= WORK INSTRUCTIONS =
Among these records, which lines include "dimensions"? Copy them out.

[Stored data]
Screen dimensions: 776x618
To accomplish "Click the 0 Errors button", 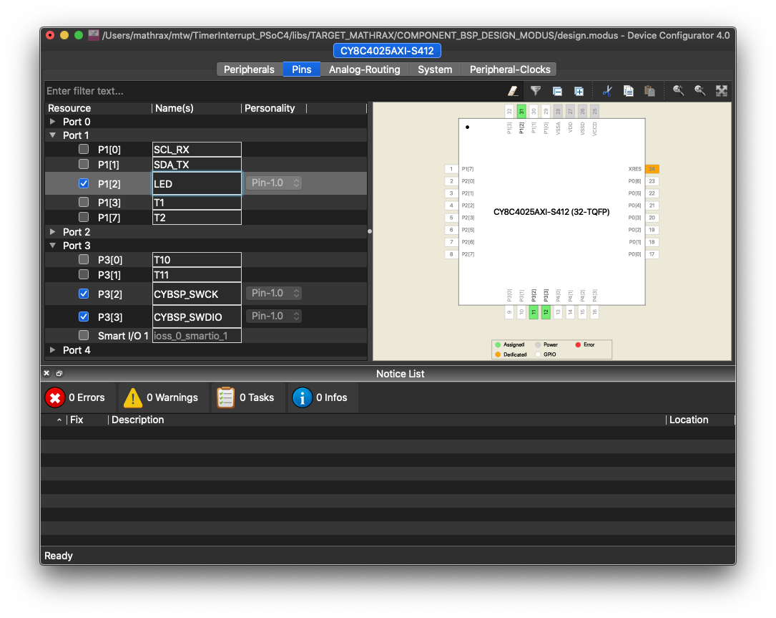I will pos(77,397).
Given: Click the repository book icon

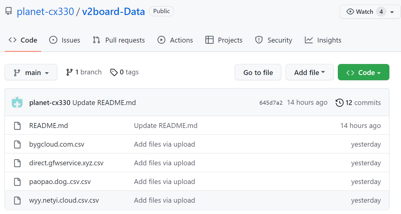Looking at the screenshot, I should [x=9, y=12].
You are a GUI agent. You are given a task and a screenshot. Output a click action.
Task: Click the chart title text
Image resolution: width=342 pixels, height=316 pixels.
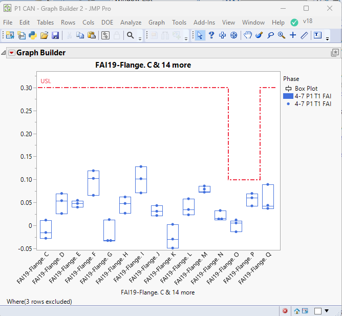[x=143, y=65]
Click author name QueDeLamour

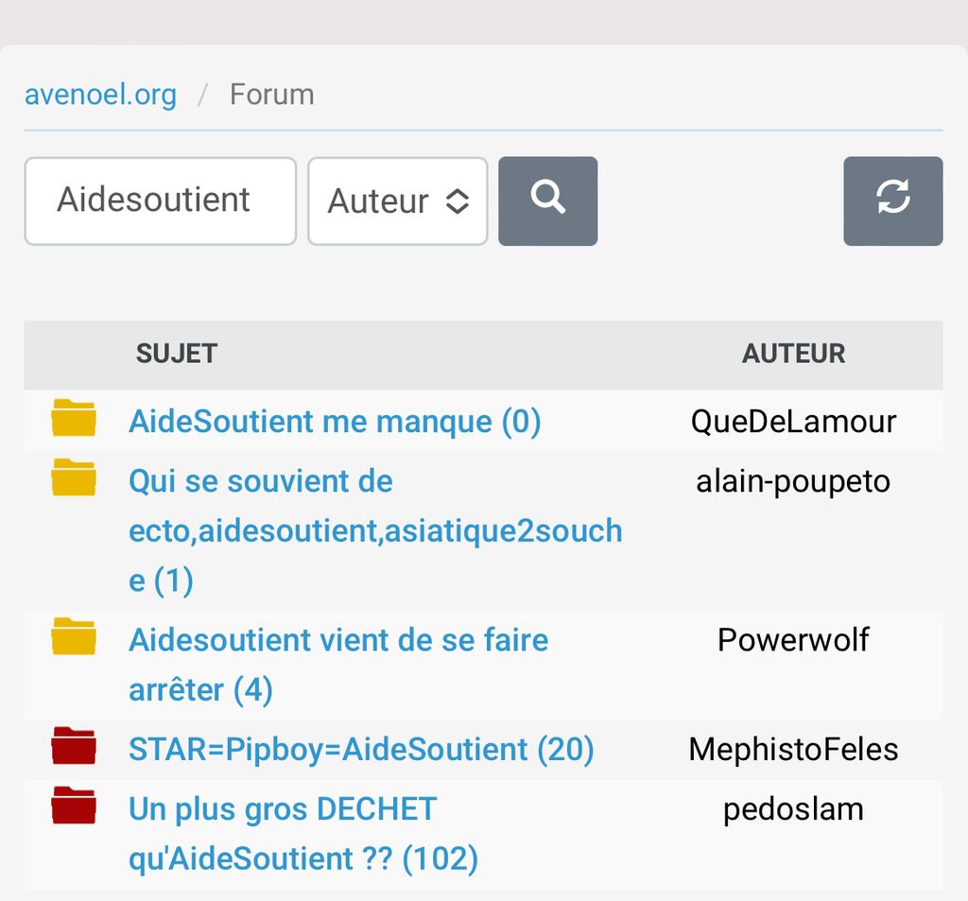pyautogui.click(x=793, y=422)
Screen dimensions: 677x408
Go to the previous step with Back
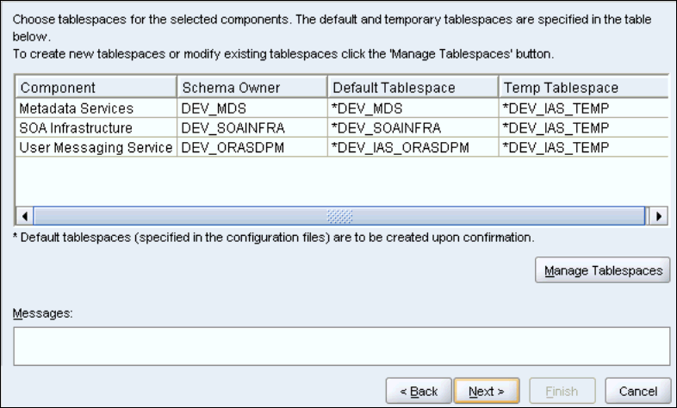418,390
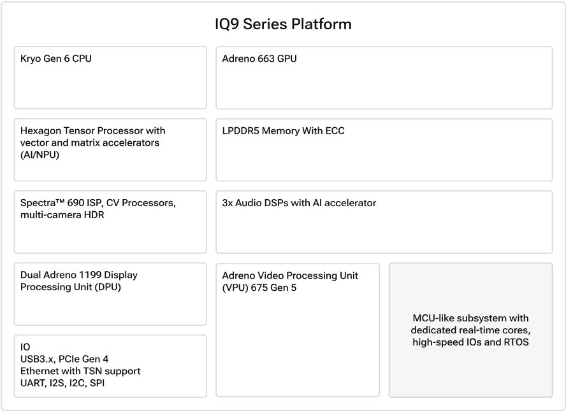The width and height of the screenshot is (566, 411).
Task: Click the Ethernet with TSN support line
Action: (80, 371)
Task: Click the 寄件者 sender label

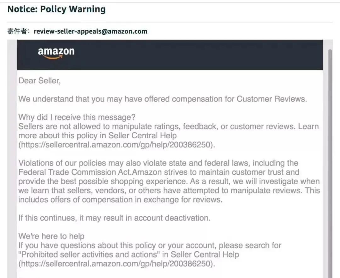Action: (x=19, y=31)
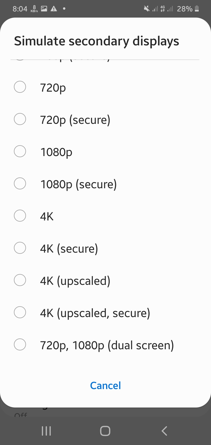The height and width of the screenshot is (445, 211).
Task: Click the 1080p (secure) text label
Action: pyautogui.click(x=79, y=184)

==

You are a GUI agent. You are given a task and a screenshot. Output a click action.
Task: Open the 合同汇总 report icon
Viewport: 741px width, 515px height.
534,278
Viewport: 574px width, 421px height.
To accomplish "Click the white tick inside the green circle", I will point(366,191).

= REPLY TO THE TASK =
Screen dimensions: 776x618
Screen dimensions: 677x408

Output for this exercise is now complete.